Like so much else in British intellectual life over the past fifteen years, WPR suffered ultimately from the interminable pressure exerted on individuals and institutions by the ever-growing becomingadministrative of academia and by the RAE – the Jarndyce v. Jarndyce of turn-of-the-century British university life. Ironically, the RAE was originally one of the spurs to the transformation of WPR into a journal that could ʻcountʼ in its great reckoning. But by reducing intellectual productivity to that sanctioned by – and, worse, produced for – the publishing industry, the RAE has effectively prevented individuals from investing time in (and institutions from supporting) the sorts of activity that keep a discipline alive, rather than allowing it merely to exist. Moreover – as discussed at the most recent SWIP meeting in October – some of the longer-term effects of the RAE may only now be beginning to emerge. Although (again, ironically) it is impossible to quantify, the tendency towards conservatism in philosophy encouraged by the RAE seems to have actually reversed the growth in the numbers of female PhD students in philosophy evident in the late 1980s and early 1990s.
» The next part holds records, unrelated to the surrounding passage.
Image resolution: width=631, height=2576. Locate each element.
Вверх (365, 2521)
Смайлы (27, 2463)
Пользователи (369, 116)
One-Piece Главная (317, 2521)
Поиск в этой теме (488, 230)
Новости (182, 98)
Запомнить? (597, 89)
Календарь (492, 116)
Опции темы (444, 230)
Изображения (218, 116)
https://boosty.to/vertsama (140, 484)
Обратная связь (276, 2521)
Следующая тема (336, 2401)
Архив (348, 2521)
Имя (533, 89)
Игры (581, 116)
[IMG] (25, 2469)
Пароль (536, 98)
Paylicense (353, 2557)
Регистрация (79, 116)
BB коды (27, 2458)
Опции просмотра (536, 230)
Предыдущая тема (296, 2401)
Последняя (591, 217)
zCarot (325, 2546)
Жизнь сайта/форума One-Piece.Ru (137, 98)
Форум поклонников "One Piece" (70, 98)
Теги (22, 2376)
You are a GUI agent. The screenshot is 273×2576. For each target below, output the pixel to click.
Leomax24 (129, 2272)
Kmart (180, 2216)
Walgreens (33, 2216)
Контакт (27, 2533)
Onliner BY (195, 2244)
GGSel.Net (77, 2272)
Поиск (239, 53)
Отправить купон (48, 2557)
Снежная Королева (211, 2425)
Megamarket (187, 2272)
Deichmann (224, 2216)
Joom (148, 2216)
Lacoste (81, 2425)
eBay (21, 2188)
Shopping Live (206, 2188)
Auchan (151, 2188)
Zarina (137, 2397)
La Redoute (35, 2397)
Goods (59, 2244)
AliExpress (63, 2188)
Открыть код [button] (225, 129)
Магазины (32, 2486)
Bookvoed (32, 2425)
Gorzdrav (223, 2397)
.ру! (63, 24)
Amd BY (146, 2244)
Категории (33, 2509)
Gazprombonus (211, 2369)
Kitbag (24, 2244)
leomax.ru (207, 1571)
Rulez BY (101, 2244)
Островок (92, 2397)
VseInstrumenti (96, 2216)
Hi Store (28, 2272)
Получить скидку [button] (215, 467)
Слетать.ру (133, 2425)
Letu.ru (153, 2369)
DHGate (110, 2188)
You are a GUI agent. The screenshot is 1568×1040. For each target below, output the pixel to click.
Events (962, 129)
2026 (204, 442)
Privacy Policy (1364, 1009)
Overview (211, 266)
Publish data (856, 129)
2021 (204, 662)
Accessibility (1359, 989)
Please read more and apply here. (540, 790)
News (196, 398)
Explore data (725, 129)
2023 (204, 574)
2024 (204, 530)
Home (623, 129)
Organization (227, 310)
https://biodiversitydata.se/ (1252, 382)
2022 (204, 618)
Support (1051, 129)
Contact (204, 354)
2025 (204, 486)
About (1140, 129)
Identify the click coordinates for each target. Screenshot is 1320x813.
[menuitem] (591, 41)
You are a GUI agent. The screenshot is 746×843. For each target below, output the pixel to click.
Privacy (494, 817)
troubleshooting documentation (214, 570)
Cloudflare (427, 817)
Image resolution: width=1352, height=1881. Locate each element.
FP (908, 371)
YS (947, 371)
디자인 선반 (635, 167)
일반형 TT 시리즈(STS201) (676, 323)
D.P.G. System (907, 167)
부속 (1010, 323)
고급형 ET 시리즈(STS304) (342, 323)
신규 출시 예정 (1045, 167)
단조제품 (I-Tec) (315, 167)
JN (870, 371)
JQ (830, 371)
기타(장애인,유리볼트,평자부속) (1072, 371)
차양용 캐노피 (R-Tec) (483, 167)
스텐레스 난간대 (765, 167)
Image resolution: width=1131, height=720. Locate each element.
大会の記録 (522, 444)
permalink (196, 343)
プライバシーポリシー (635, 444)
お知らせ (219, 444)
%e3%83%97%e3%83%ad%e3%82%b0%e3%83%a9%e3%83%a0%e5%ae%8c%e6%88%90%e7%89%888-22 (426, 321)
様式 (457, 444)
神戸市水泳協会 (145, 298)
Women in all areas of the discipline also report a discouraging dearth of young women students interested in philosophy and gender, who would replace the current generations of women philosophers in the UK and who could have been the future editors of WPR.

However, the demise of WPR has been partly responsible for a welcome rejuvenation of a regrouped and freshly organized SWIP. A conference and general meeting is planned at Birkbeck College, London, for Friday 28 April. The problem of the inhospitability and unattractiveness of philosophy to young women graduates is high on the agenda.